By Keith Bateman
Runners are often told to engage their core. But engaged core, and other postural muscles are a result of good technique, not a pathway to good technique.
When observing runners with good technique you will often see the following: cadence in the range of 180-190 for most speeds; hips and feet flying higher off the ground; shorter ground-contact time; and a good physique which comes from the balanced, natural use of muscles, including the glutes, core and all other postural muscles.
But all of these observations – including the active core muscles – are a by-product of good technique, not something to be concentrated on individually to create overall good running form.
So why are the core muscles engaged on a good runner? It’s predominately about the landing. A good runner’s near-vertical landing, combined with flat shoes, allows the spine to remain neutral. With the spine neutral the core muscles will fully engage automatically without conscious thought.

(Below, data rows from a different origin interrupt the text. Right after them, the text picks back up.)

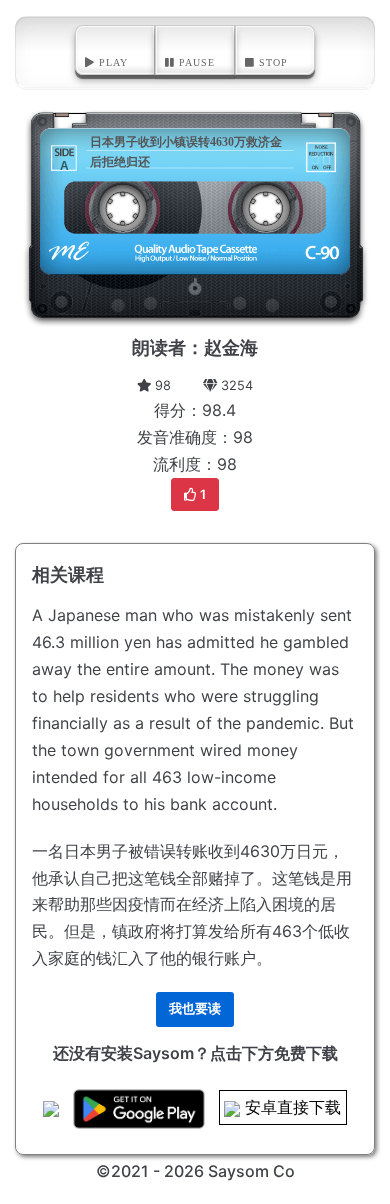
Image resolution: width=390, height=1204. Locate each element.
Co (284, 1171)
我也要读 (195, 1008)
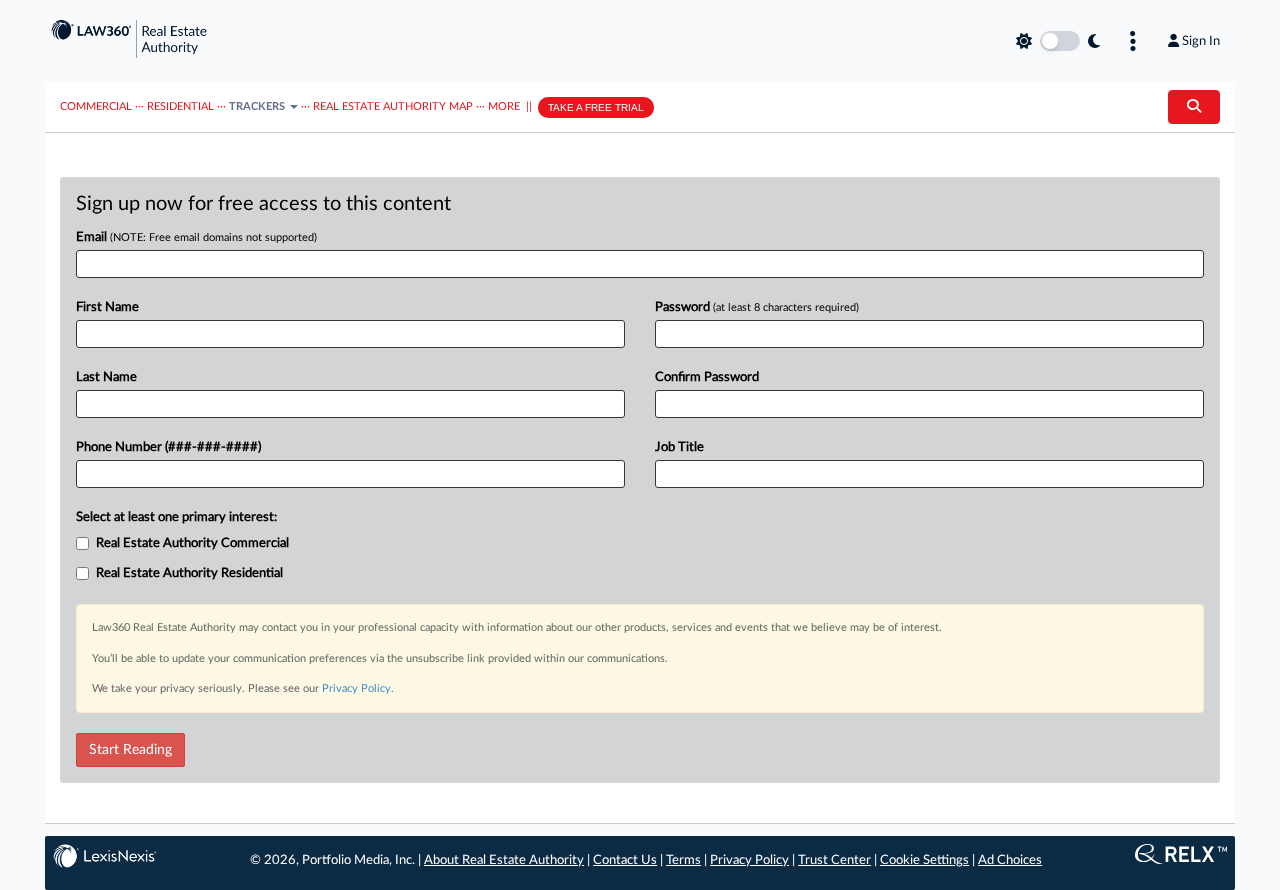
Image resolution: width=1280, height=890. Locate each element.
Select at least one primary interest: (176, 517)
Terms (683, 860)
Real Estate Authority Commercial (192, 543)
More (504, 106)
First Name (107, 307)
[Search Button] (1194, 107)
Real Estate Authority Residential (189, 573)
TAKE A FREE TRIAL (596, 107)
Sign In (1201, 41)
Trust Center (834, 860)
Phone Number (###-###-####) (168, 447)
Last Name (106, 377)
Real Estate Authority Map (393, 106)
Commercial (96, 106)
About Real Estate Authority (504, 860)
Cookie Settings (924, 860)
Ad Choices (1010, 860)
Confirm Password (707, 377)
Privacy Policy (356, 688)
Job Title (679, 447)
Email (196, 237)
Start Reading (130, 750)
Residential (180, 106)
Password (757, 307)
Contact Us (625, 860)
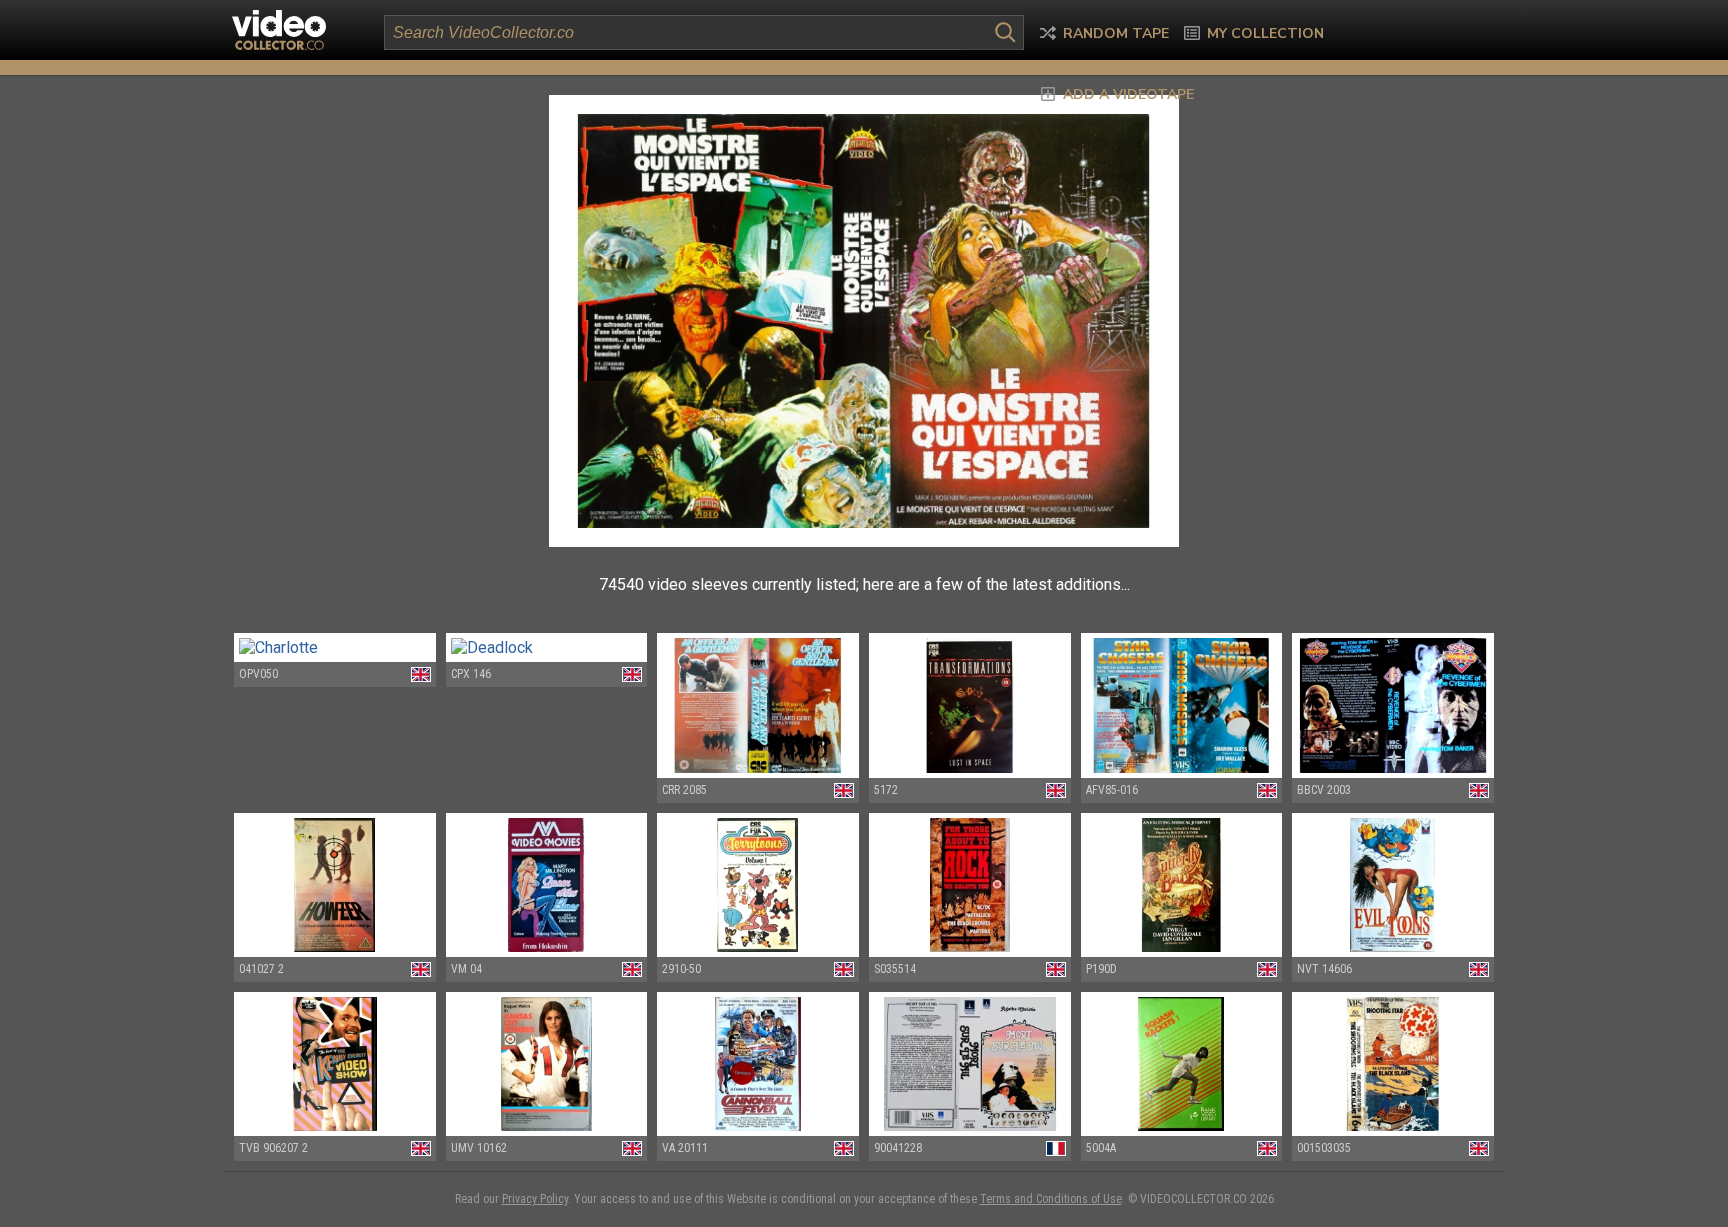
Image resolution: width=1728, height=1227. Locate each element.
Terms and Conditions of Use (1051, 1199)
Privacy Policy (535, 1199)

As mentioned, flat shoes are an important factor in this mechanism. If shoes have a drop, that is, they are higher at the heel than the forefoot, it will result in landing in a semi-squat position (For more detail on why this is the case, please consult the book). By landing this way your glutes and other postural muscles cannot function as they should. Even if you actively try to engage the core muscles it will not correct the bad landing caused by inappropriate footwear, and running with the best technique will not be possible.
So, in summary, don’t worry about engaging the core muscles. Simply concentrate on a balanced, near-vertical landing and the core muscles will activate without you trying.